_Task to complete_
Each record below needs to be retyped exactly.

(Pixel coordinate grounding data)

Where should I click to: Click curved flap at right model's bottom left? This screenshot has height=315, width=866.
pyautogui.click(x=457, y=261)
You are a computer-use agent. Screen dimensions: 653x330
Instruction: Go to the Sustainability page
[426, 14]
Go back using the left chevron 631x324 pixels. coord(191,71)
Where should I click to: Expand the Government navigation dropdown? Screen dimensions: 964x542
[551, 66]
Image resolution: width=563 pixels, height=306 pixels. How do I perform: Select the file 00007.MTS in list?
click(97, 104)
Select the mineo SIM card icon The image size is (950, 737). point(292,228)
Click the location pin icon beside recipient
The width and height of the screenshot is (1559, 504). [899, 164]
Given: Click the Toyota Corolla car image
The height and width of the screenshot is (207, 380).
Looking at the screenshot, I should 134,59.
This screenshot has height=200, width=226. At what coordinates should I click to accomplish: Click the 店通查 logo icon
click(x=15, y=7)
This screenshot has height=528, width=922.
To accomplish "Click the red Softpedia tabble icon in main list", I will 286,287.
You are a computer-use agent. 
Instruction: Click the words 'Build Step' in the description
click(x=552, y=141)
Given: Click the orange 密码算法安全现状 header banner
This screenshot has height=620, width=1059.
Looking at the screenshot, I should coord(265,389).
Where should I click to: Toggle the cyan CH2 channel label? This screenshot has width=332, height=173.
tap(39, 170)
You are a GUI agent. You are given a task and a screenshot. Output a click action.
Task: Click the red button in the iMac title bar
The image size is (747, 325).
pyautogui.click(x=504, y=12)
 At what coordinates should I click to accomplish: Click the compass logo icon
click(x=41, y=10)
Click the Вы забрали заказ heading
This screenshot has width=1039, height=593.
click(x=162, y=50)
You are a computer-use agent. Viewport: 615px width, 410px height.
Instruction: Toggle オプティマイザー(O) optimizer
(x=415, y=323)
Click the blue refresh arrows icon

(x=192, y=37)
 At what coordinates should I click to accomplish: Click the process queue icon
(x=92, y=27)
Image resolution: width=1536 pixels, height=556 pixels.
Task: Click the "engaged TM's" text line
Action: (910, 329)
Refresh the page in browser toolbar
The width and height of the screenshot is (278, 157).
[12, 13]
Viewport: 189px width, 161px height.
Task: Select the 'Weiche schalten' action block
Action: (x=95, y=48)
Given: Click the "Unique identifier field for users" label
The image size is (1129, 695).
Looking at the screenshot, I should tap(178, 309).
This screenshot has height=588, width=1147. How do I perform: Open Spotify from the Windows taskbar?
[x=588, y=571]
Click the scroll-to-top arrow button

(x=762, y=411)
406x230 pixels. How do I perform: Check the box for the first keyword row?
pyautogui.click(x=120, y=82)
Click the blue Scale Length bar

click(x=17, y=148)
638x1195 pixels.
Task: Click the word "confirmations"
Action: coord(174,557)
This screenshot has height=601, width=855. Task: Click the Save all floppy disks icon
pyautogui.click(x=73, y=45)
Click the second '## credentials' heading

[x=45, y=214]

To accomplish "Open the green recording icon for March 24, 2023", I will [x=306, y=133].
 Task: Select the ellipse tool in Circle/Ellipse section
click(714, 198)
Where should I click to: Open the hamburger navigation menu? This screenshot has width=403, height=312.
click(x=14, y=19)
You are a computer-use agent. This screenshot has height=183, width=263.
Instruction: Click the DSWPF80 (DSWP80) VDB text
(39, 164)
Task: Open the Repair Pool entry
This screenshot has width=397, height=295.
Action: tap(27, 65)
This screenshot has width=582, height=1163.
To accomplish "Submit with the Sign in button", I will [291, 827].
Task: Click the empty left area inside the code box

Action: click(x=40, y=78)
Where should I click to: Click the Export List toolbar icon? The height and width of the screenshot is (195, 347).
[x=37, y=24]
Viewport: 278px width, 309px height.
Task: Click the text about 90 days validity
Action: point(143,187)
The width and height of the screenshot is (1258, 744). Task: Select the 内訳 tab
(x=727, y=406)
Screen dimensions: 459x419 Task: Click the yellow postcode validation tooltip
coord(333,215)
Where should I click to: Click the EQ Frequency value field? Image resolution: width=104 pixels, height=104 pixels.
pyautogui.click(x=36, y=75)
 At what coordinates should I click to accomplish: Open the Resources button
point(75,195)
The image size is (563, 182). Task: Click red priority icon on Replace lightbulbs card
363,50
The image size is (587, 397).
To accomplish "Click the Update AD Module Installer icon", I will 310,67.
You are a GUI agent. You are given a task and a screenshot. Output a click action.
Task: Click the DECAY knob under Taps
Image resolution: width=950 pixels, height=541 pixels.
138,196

_Result_
Where should I click to: Click curved flap at right model's bottom left? This screenshot has height=315, width=866.
pyautogui.click(x=457, y=261)
You are a computer-use agent. Screen dimensions: 653x330
Instruction: Go to the Sustainability page
[426, 14]
Go back using the left chevron 631x324 pixels. coord(191,71)
Where should I click to: Expand the Government navigation dropdown? Screen dimensions: 964x542
[551, 66]
Image resolution: width=563 pixels, height=306 pixels. How do I perform: Select the file 00007.MTS in list?
click(97, 104)
Select the mineo SIM card icon The image size is (950, 737). point(292,228)
Click the location pin icon beside recipient
The width and height of the screenshot is (1559, 504). [899, 164]
Given: Click the Toyota Corolla car image
The height and width of the screenshot is (207, 380).
Looking at the screenshot, I should 134,59.
This screenshot has height=200, width=226. At what coordinates should I click to accomplish: Click the 店通查 logo icon
click(x=15, y=7)
This screenshot has height=528, width=922.
To accomplish "Click the red Softpedia tabble icon in main list", I will 286,287.
You are a computer-use agent. 
Instruction: Click the words 'Build Step' in the description
click(x=552, y=141)
Given: Click the orange 密码算法安全现状 header banner
This screenshot has height=620, width=1059.
Looking at the screenshot, I should coord(265,389).
Where should I click to: Toggle the cyan CH2 channel label? This screenshot has width=332, height=173.
tap(39, 170)
You are a GUI agent. You are given a task and a screenshot. Output a click action.
Task: Click the red button in the iMac title bar
The image size is (747, 325).
pyautogui.click(x=504, y=12)
 At what coordinates should I click to accomplish: Click the compass logo icon
click(x=41, y=10)
Click the Вы забрали заказ heading
This screenshot has width=1039, height=593.
click(x=162, y=50)
You are a computer-use agent. Viewport: 615px width, 410px height.
Instruction: Toggle オプティマイザー(O) optimizer
(x=415, y=323)
Click the blue refresh arrows icon

(x=192, y=37)
 At what coordinates should I click to accomplish: Click the process queue icon
(x=92, y=27)
Image resolution: width=1536 pixels, height=556 pixels.
Task: Click the "engaged TM's" text line
Action: (910, 329)
Refresh the page in browser toolbar
The width and height of the screenshot is (278, 157).
[12, 13]
Viewport: 189px width, 161px height.
Task: Select the 'Weiche schalten' action block
Action: (x=95, y=48)
Given: Click the "Unique identifier field for users" label
The image size is (1129, 695).
Looking at the screenshot, I should tap(178, 309).
This screenshot has height=588, width=1147. How do I perform: Open Spotify from the Windows taskbar?
[x=588, y=571]
Click the scroll-to-top arrow button

(x=762, y=411)
406x230 pixels. How do I perform: Check the box for the first keyword row?
pyautogui.click(x=120, y=82)
Click the blue Scale Length bar

click(x=17, y=148)
638x1195 pixels.
Task: Click the word "confirmations"
Action: coord(174,557)
This screenshot has height=601, width=855. Task: Click the Save all floppy disks icon
pyautogui.click(x=73, y=45)
Click the second '## credentials' heading

[x=45, y=214]

To accomplish "Open the green recording icon for March 24, 2023", I will [x=306, y=133].
 Task: Select the ellipse tool in Circle/Ellipse section
click(714, 198)
Where should I click to: Open the hamburger navigation menu? This screenshot has width=403, height=312.
click(x=14, y=19)
You are a computer-use agent. This screenshot has height=183, width=263.
Instruction: Click the DSWPF80 (DSWP80) VDB text
(39, 164)
Task: Open the Repair Pool entry
This screenshot has width=397, height=295.
Action: tap(27, 65)
This screenshot has width=582, height=1163.
To accomplish "Submit with the Sign in button", I will [291, 827].
Task: Click the empty left area inside the code box

Action: click(x=40, y=78)
Where should I click to: Click the Export List toolbar icon? The height and width of the screenshot is (195, 347).
[x=37, y=24]
Viewport: 278px width, 309px height.
Task: Click the text about 90 days validity
Action: point(143,187)
The width and height of the screenshot is (1258, 744). Task: Select the 内訳 tab
(x=727, y=406)
Screen dimensions: 459x419 Task: Click the yellow postcode validation tooltip
coord(333,215)
Where should I click to: Click the EQ Frequency value field? Image resolution: width=104 pixels, height=104 pixels.
pyautogui.click(x=36, y=75)
 At what coordinates should I click to accomplish: Open the Resources button
point(75,195)
The image size is (563, 182). Task: Click red priority icon on Replace lightbulbs card
363,50
The image size is (587, 397).
To accomplish "Click the Update AD Module Installer icon", I will 310,67.
You are a GUI agent. You are given a task and a screenshot. Output a click action.
Task: Click the DECAY knob under Taps
Image resolution: width=950 pixels, height=541 pixels.
138,196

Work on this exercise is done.